__Problem to work on__
Convert the records from the start through the line containing "coordinates (75, 177).", inclusive, into a Markdown table with the columns Row and Line, numbering each row and skipping blank lines. Leave the pictures out.
____ Dataset records
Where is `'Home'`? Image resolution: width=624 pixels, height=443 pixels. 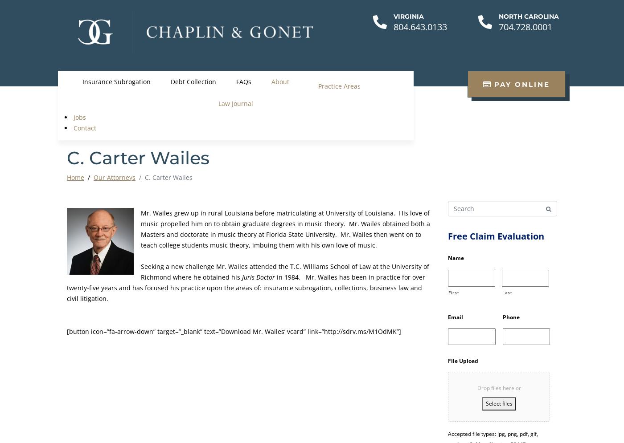
'Home' is located at coordinates (75, 177).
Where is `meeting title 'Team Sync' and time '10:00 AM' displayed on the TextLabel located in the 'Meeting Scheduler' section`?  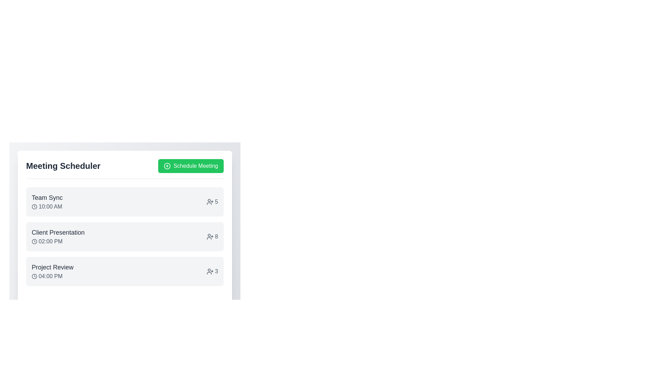 meeting title 'Team Sync' and time '10:00 AM' displayed on the TextLabel located in the 'Meeting Scheduler' section is located at coordinates (47, 202).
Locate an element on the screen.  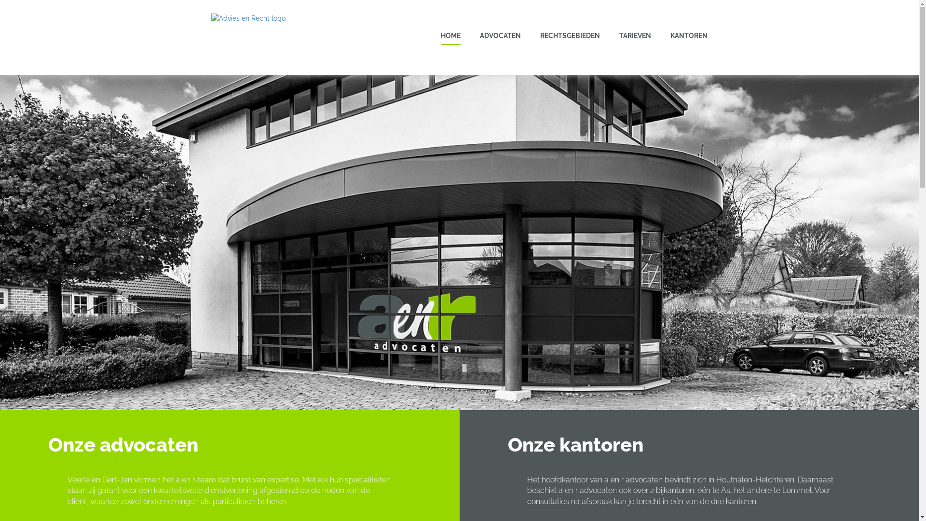
'HOME' is located at coordinates (450, 35).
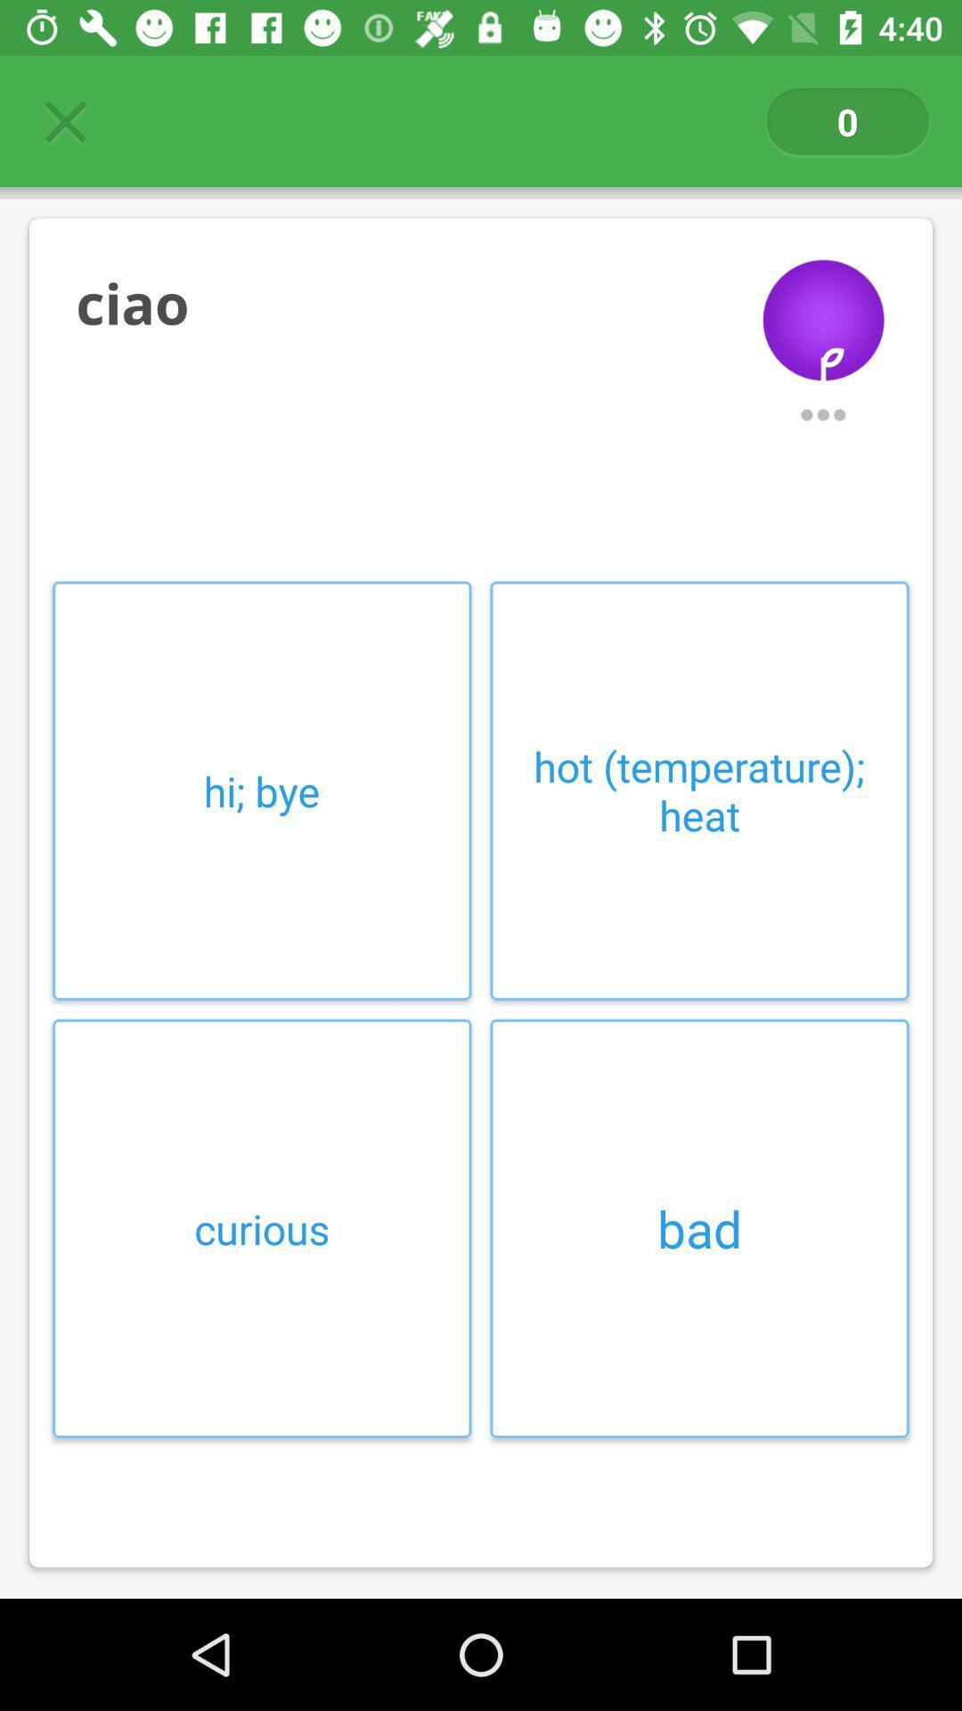 The width and height of the screenshot is (962, 1711). What do you see at coordinates (698, 789) in the screenshot?
I see `hot (temperature); heat item` at bounding box center [698, 789].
________
__Result of the exercise__
| Row | Line |
|---|---|
| 1 | Where is `'Home'`? Image resolution: width=624 pixels, height=443 pixels.  |
| 2 | 'Home' is located at coordinates (75, 177). |